-- Instructions to follow --
Could you set down every record exactly as it appears?

-- Data provided --
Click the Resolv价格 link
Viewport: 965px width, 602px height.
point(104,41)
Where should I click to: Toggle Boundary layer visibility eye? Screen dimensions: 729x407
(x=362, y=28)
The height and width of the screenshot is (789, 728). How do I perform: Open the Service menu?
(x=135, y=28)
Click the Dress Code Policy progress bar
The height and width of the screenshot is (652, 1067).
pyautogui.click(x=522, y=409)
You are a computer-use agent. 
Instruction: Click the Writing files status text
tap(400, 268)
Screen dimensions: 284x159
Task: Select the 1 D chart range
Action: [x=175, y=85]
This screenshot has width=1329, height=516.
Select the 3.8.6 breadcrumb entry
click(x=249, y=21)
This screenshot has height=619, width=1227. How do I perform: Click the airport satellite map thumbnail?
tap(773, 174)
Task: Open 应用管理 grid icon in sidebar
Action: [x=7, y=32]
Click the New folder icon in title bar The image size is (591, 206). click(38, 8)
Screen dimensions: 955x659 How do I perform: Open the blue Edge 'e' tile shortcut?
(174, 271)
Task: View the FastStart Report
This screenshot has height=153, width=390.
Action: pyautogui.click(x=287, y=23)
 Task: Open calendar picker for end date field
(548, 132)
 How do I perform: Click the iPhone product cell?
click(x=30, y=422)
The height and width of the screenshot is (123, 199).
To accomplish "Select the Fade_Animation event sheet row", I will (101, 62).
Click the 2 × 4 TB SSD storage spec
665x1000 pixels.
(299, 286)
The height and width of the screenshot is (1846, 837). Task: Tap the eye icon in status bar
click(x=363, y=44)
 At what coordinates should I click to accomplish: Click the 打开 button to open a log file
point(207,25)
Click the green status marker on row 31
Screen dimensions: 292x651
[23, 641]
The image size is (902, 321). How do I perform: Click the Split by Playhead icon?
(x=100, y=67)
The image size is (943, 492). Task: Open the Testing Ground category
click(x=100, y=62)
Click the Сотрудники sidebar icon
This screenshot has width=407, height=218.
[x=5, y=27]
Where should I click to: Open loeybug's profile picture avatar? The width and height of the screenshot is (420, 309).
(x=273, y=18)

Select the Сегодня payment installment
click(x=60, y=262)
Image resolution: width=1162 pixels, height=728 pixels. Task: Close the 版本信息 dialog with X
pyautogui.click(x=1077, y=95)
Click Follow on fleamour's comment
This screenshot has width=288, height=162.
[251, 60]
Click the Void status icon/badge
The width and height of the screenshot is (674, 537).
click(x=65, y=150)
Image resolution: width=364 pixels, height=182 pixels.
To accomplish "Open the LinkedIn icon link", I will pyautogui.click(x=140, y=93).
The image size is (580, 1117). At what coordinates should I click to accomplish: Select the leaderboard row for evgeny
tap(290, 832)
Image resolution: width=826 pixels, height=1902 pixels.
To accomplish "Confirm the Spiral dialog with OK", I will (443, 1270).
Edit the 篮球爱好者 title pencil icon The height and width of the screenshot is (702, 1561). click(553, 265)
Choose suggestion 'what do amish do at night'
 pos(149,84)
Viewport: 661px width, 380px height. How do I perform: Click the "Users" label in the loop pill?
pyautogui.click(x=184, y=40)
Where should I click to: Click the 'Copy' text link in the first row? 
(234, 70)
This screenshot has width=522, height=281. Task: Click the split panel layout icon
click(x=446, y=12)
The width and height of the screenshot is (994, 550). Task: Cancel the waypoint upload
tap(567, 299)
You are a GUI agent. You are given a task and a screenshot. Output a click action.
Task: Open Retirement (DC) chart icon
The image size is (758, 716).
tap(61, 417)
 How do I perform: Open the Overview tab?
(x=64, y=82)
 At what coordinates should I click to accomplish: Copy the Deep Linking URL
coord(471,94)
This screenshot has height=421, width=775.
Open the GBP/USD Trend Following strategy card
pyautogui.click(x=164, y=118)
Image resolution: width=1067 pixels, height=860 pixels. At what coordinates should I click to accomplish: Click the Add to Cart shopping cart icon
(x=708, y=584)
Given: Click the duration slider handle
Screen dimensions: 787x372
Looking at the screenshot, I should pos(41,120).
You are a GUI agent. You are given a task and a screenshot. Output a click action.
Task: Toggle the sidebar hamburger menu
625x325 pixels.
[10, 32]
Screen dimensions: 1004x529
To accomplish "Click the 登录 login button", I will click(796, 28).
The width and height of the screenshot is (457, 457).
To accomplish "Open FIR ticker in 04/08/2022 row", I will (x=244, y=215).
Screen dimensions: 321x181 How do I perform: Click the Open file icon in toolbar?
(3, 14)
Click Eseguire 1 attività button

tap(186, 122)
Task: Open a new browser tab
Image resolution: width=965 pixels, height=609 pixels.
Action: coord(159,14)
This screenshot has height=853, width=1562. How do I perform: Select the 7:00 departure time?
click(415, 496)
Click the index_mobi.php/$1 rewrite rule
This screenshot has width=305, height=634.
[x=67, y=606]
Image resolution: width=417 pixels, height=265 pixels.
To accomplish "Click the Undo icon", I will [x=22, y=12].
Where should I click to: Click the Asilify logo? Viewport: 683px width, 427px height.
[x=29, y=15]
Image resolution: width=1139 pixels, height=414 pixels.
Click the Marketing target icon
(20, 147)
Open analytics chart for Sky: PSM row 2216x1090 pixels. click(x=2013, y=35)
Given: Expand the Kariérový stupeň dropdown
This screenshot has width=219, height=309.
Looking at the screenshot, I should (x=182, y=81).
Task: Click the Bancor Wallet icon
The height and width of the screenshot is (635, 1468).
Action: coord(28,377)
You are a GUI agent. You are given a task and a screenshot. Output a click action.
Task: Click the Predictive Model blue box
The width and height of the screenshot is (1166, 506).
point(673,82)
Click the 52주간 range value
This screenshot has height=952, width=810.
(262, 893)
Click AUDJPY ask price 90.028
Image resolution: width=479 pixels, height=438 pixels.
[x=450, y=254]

-- Your response --
Click the Resolv价格 link
Viewport: 965px width, 602px height.
point(104,41)
Where should I click to: Toggle Boundary layer visibility eye? Screen dimensions: 729x407
(x=362, y=28)
The height and width of the screenshot is (789, 728). How do I perform: Open the Service menu?
(x=135, y=28)
Click the Dress Code Policy progress bar
The height and width of the screenshot is (652, 1067).
pyautogui.click(x=522, y=409)
You are a computer-use agent. 
Instruction: Click the Writing files status text
tap(400, 268)
Screen dimensions: 284x159
Task: Select the 1 D chart range
Action: [x=175, y=85]
This screenshot has width=1329, height=516.
Select the 3.8.6 breadcrumb entry
click(x=249, y=21)
This screenshot has height=619, width=1227. How do I perform: Click the airport satellite map thumbnail?
tap(773, 174)
Task: Open 应用管理 grid icon in sidebar
Action: [x=7, y=32]
Click the New folder icon in title bar The image size is (591, 206). click(38, 8)
Screen dimensions: 955x659 How do I perform: Open the blue Edge 'e' tile shortcut?
(174, 271)
Task: View the FastStart Report
This screenshot has height=153, width=390.
Action: pyautogui.click(x=287, y=23)
 Task: Open calendar picker for end date field
(548, 132)
 How do I perform: Click the iPhone product cell?
click(x=30, y=422)
The height and width of the screenshot is (123, 199).
To accomplish "Select the Fade_Animation event sheet row", I will (101, 62).
Click the 2 × 4 TB SSD storage spec
665x1000 pixels.
(299, 286)
The height and width of the screenshot is (1846, 837). Task: Tap the eye icon in status bar
click(x=363, y=44)
 At what coordinates should I click to accomplish: Click the 打开 button to open a log file
point(207,25)
Click the green status marker on row 31
Screen dimensions: 292x651
[23, 641]
The image size is (902, 321). How do I perform: Click the Split by Playhead icon?
(x=100, y=67)
The image size is (943, 492). Task: Open the Testing Ground category
click(x=100, y=62)
Click the Сотрудники sidebar icon
This screenshot has width=407, height=218.
[x=5, y=27]
Where should I click to: Open loeybug's profile picture avatar? The width and height of the screenshot is (420, 309).
(x=273, y=18)

Select the Сегодня payment installment
click(x=60, y=262)
Image resolution: width=1162 pixels, height=728 pixels. Task: Close the 版本信息 dialog with X
pyautogui.click(x=1077, y=95)
Click Follow on fleamour's comment
This screenshot has width=288, height=162.
[251, 60]
Click the Void status icon/badge
The width and height of the screenshot is (674, 537).
click(x=65, y=150)
Image resolution: width=364 pixels, height=182 pixels.
To accomplish "Open the LinkedIn icon link", I will pyautogui.click(x=140, y=93).
The image size is (580, 1117). At what coordinates should I click to accomplish: Select the leaderboard row for evgeny
tap(290, 832)
Image resolution: width=826 pixels, height=1902 pixels.
To accomplish "Confirm the Spiral dialog with OK", I will (443, 1270).
Edit the 篮球爱好者 title pencil icon The height and width of the screenshot is (702, 1561). click(553, 265)
Choose suggestion 'what do amish do at night'
 pos(149,84)
Viewport: 661px width, 380px height. How do I perform: Click the "Users" label in the loop pill?
pyautogui.click(x=184, y=40)
Where should I click to: Click the 'Copy' text link in the first row? 
(234, 70)
This screenshot has width=522, height=281. Task: Click the split panel layout icon
click(x=446, y=12)
The width and height of the screenshot is (994, 550). Task: Cancel the waypoint upload
tap(567, 299)
You are a GUI agent. You are given a task and a screenshot. Output a click action.
Task: Open Retirement (DC) chart icon
The image size is (758, 716).
tap(61, 417)
 How do I perform: Open the Overview tab?
(x=64, y=82)
 At what coordinates should I click to accomplish: Copy the Deep Linking URL
coord(471,94)
This screenshot has height=421, width=775.
Open the GBP/USD Trend Following strategy card
pyautogui.click(x=164, y=118)
Image resolution: width=1067 pixels, height=860 pixels. At what coordinates should I click to accomplish: Click the Add to Cart shopping cart icon
(x=708, y=584)
Given: Click the duration slider handle
Screen dimensions: 787x372
Looking at the screenshot, I should pos(41,120).
You are a GUI agent. You are given a task and a screenshot. Output a click action.
Task: Toggle the sidebar hamburger menu
625x325 pixels.
[10, 32]
Screen dimensions: 1004x529
To accomplish "Click the 登录 login button", I will click(796, 28).
The width and height of the screenshot is (457, 457).
To accomplish "Open FIR ticker in 04/08/2022 row", I will (x=244, y=215).
Screen dimensions: 321x181 How do I perform: Click the Open file icon in toolbar?
(3, 14)
Click Eseguire 1 attività button

tap(186, 122)
Task: Open a new browser tab
Image resolution: width=965 pixels, height=609 pixels.
Action: coord(159,14)
This screenshot has height=853, width=1562. How do I perform: Select the 7:00 departure time?
click(415, 496)
Click the index_mobi.php/$1 rewrite rule
This screenshot has width=305, height=634.
[x=67, y=606]
Image resolution: width=417 pixels, height=265 pixels.
To accomplish "Click the Undo icon", I will [x=22, y=12].
Where should I click to: Click the Asilify logo? Viewport: 683px width, 427px height.
[x=29, y=15]
Image resolution: width=1139 pixels, height=414 pixels.
Click the Marketing target icon
(20, 147)
Open analytics chart for Sky: PSM row 2216x1090 pixels. click(x=2013, y=35)
Given: Expand the Kariérový stupeň dropdown
This screenshot has width=219, height=309.
Looking at the screenshot, I should (x=182, y=81).
Task: Click the Bancor Wallet icon
The height and width of the screenshot is (635, 1468).
Action: coord(28,377)
You are a GUI agent. You are given a task and a screenshot. Output a click action.
Task: Click the Predictive Model blue box
The width and height of the screenshot is (1166, 506).
point(673,82)
Click the 52주간 range value
This screenshot has height=952, width=810.
(262, 893)
Click AUDJPY ask price 90.028
Image resolution: width=479 pixels, height=438 pixels.
[x=450, y=254]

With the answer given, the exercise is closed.